START SUPPLIED RECORDS

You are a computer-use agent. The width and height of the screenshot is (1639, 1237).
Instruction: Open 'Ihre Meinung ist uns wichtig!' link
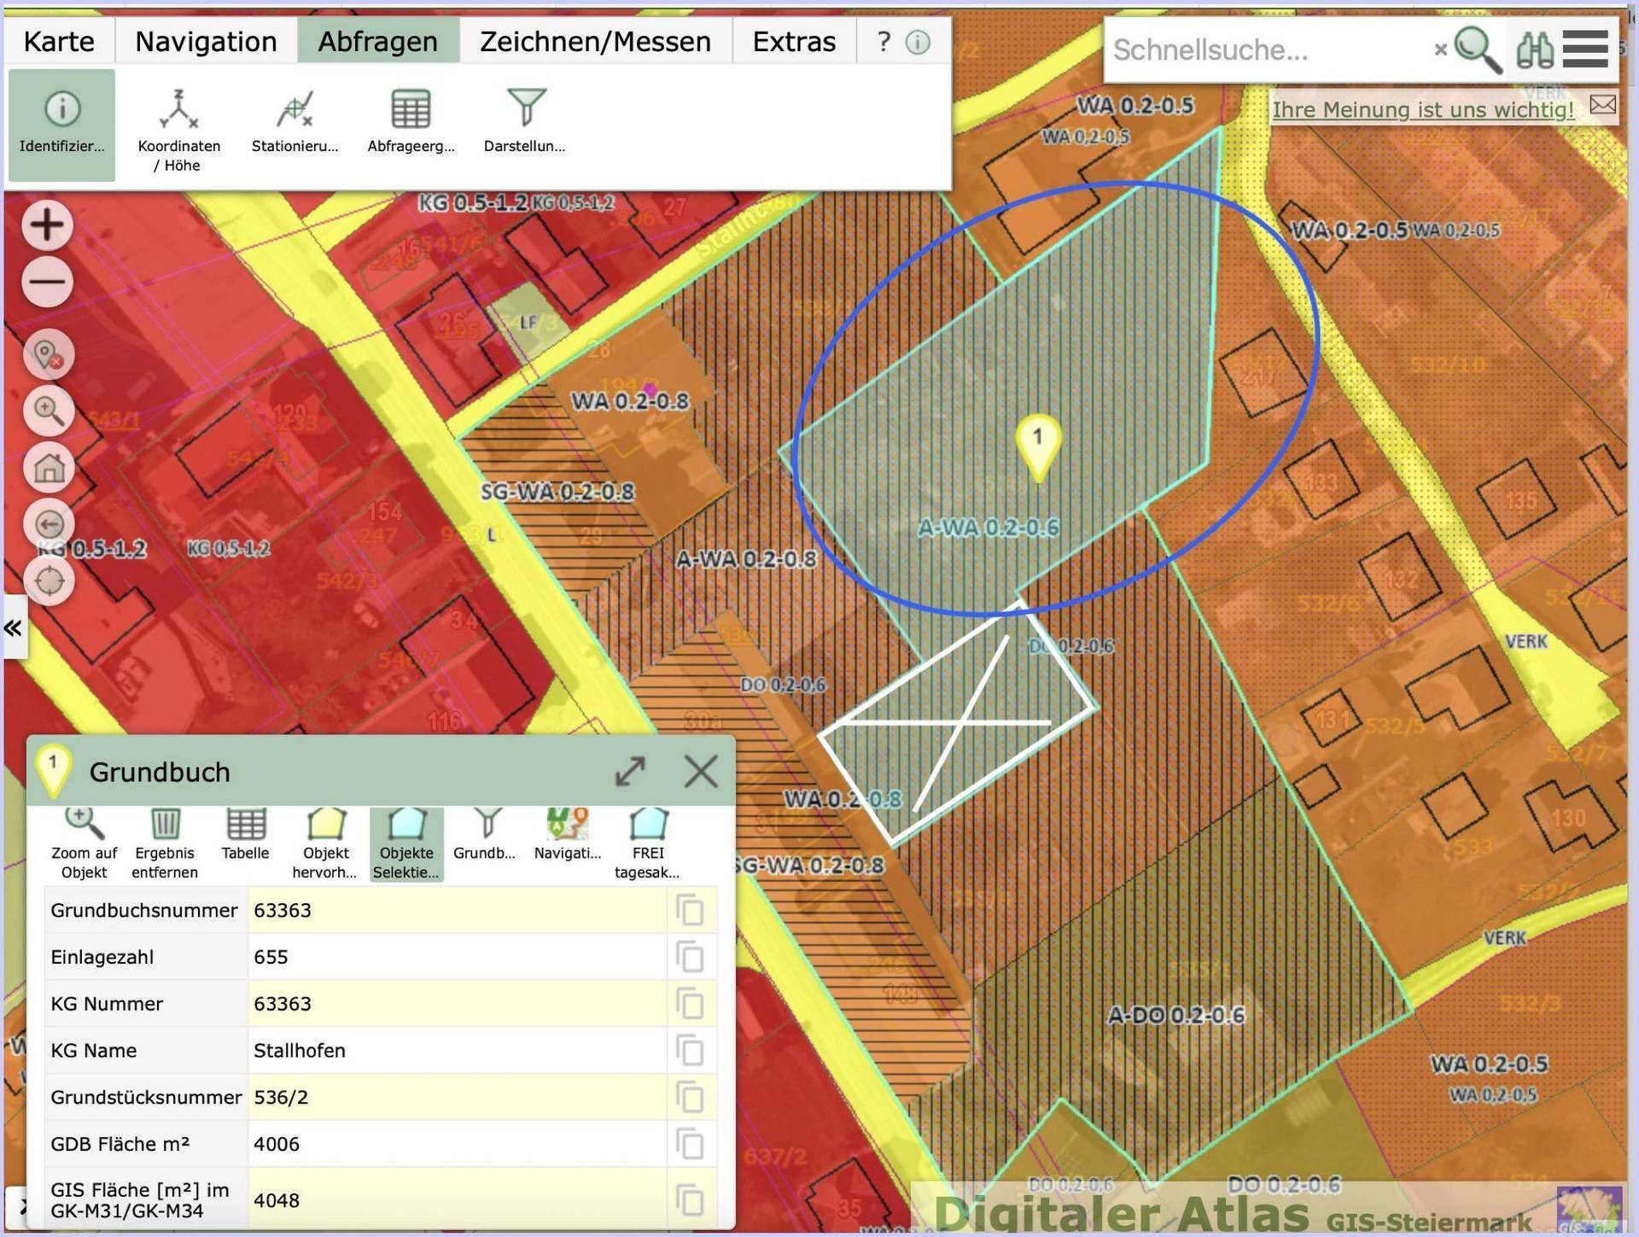1423,109
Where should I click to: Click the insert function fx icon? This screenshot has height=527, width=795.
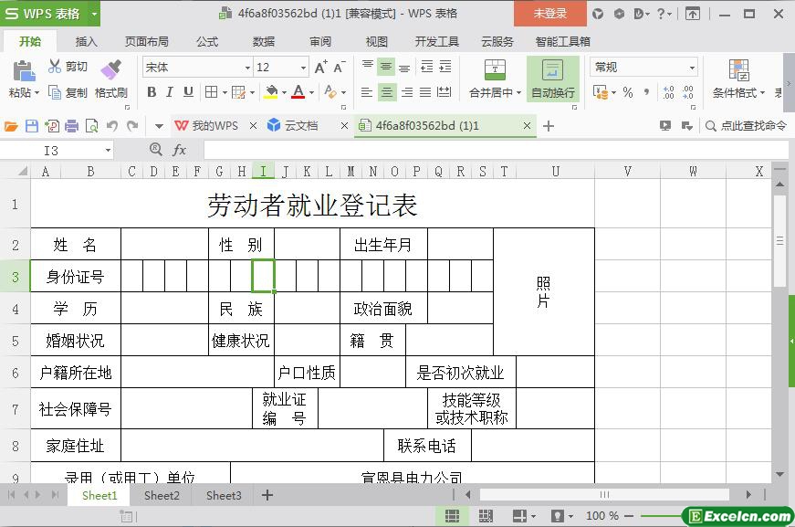180,150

END SUPPLIED RECORDS

INSTRUCTION: Please reproduce every line of both items above verbatim, omitting the pictures.

SOLVED PROBLEM:
You are a computer-use agent. The width and height of the screenshot is (1639, 1237).
Instruction: Open 'Ihre Meinung ist uns wichtig!' link
1423,109
Where should I click to: Click the insert function fx icon? This screenshot has height=527, width=795.
180,150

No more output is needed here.